Uitgaven van het boekjaar 2024 en begrotingsvoorstellen voor het boekjaar 2026 (Doc. 8‑162)

Dépenses pour l’exercice 2024 et propositions budgétaires pour l’exercice 2026 (Doc. 8‑162)

 

De voorzitter. – We stemmen eerst over amendement nr. 3 van mevrouw Bernard en de heer Cocciolo.

M. le président. – Nous votons d’abord sur l’amendement no 3 de Mme Bernard et M. Cocciolo.

 

Stemming nr. 5

Vote no 5

 

Aanwezig: 46
Voor: 6
Tegen: 36
Onthoudingen: 4

Présents : 46
Pour : 6
Contre : 36
Abstentions : 4

 

  Het amendement is niet aangenomen.

  L’amendement n’est pas adopté.

 

De voorzitter. – We stemmen dan over amendement nr. 1 van de heer Buysse c.s.

M. le président. – Nous votons ensuite sur l’amendement no 1 de M. Buysse c.s.
※ ※ ※
## Wat wordt gevraagd
(a) Wil je uit het verslag over de stemming over de begrotingsvoorstellen het stuk van "De voorzitter. – We stemmen eerst" tot en met "Mme Bernard et M. Cocciolo." letterlijk overschrijven?
(b) Kun je het verslag over de stemming over de begrotingsvoorstellen voortzetten vanaf de laatste getoonde zin?

## Fragmenten uit records
※ ※ ※
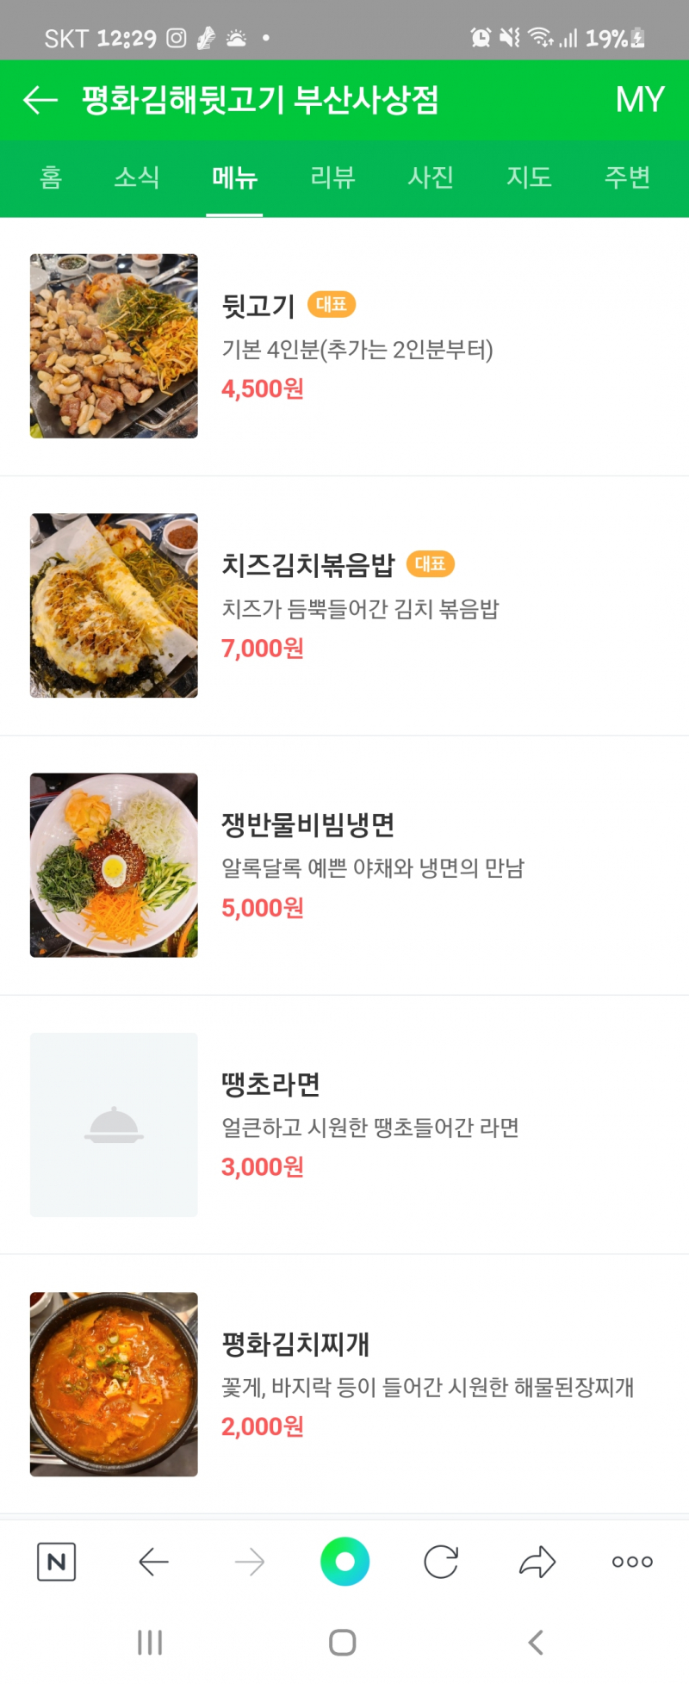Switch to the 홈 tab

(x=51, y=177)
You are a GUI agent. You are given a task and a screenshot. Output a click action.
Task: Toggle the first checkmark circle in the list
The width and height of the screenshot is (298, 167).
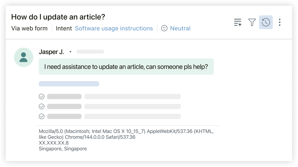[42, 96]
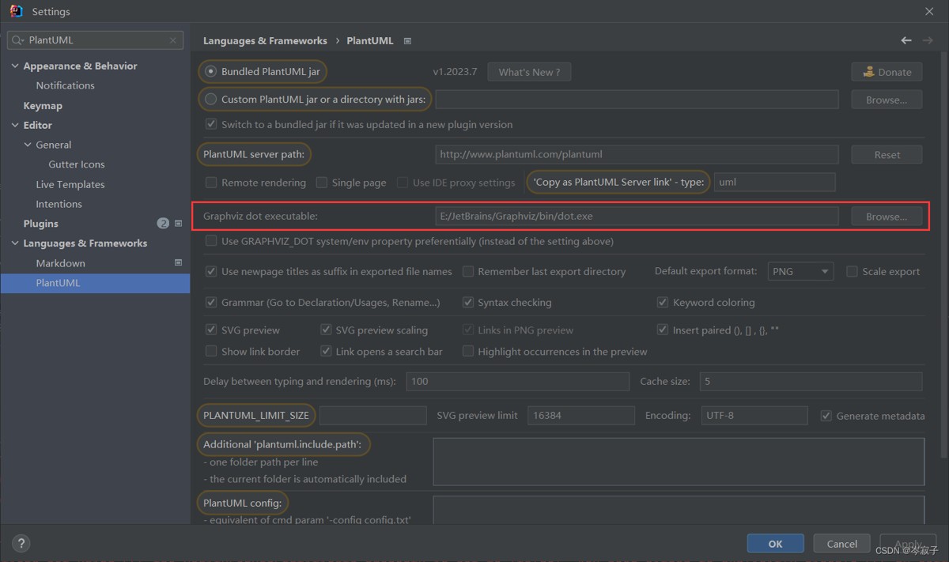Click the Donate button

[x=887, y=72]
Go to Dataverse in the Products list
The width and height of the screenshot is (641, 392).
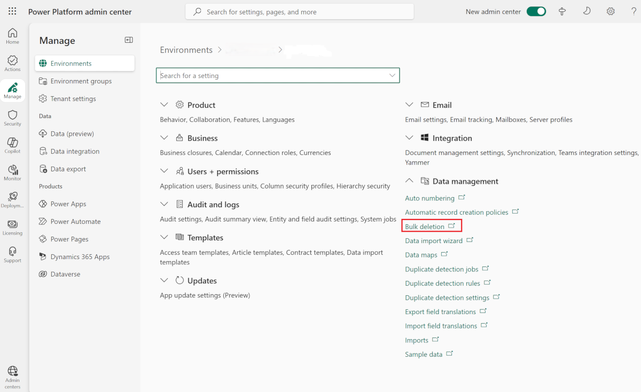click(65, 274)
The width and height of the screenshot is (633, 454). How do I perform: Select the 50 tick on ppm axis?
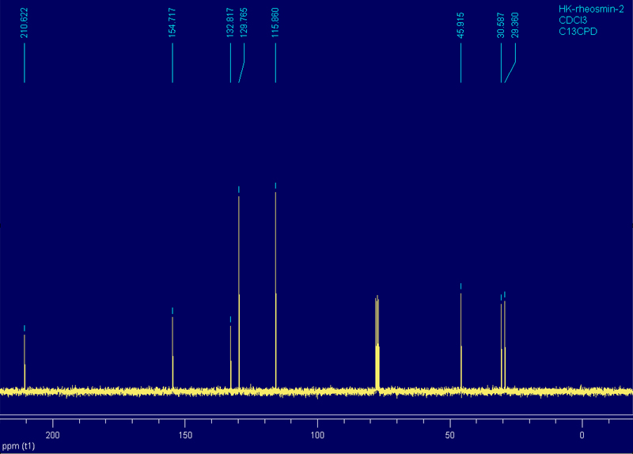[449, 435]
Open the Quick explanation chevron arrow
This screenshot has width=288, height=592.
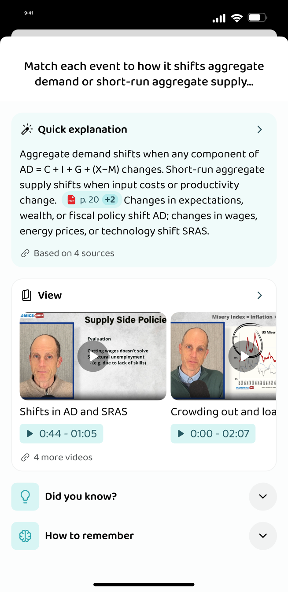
※ ※ ※
## Antwoorden op volgorde
(a)
De voorzitter. – We stemmen eerst over amendement nr. 3 van mevrouw Bernard en de heer Cocciolo.

M. le président. – Nous votons d’abord sur l’amendement no 3 de Mme Bernard et M. Cocciolo.

(b)
Stemming nr. 6

Vote no 6

 

Aanwezig: 45
Voor: 4
Tegen: 35
Onthoudingen: 6

Présents : 45
Pour : 4
Contre : 35
Abstentions : 6

 

  Het amendement is niet aangenomen.

  L’amendement n’est pas adopté.

 

Mevrouw Anne-Catherine Goffinet (Les Engagés). – Mijn stem is niet opgenomen. Ik wou tegenstemmen.

Mme Anne-Catherine Goffinet (Les Engagés). – Je voudrais indiquer que mon vote n’a pas été enregistré. Je souhaitais voter contre.

De voorzitter. – We stemmen nu over amendement nr. 4 van mevrouw Bernard en de heer Cocciolo.

M. le président. – Nous votons maintenant sur l’amendement no 4 de Mme Bernard et M. Cocciolo.

 

Stemming nr. 7

Vote no 7

 

Aanwezig: 46
Voor: 10
Tegen: 36
Onthoudingen: 0

Présents : 46
Pour : 10
Contre : 36
Abstentions : 0

 

  Het amendement is niet aangenomen.

  L’amendement n’est pas adopté.

 

De voorzitter. – We stemmen dan over amendement nr. 2 van de heer Buysse c.s.

M. le président. – Nous votons ensuite sur l’amendement no 2 de M. Buysse c.s.

 

Stemming nr. 8

Vote no 8

 

Aanwezig: 46
Voor: 4
Tegen: 37
Onthoudingen: 5

Présents : 46
Pour : 4
Contre : 37
Abstentions : 5

 

  Het amendement is niet aangenomen.

  L’amendement n’est pas adopté.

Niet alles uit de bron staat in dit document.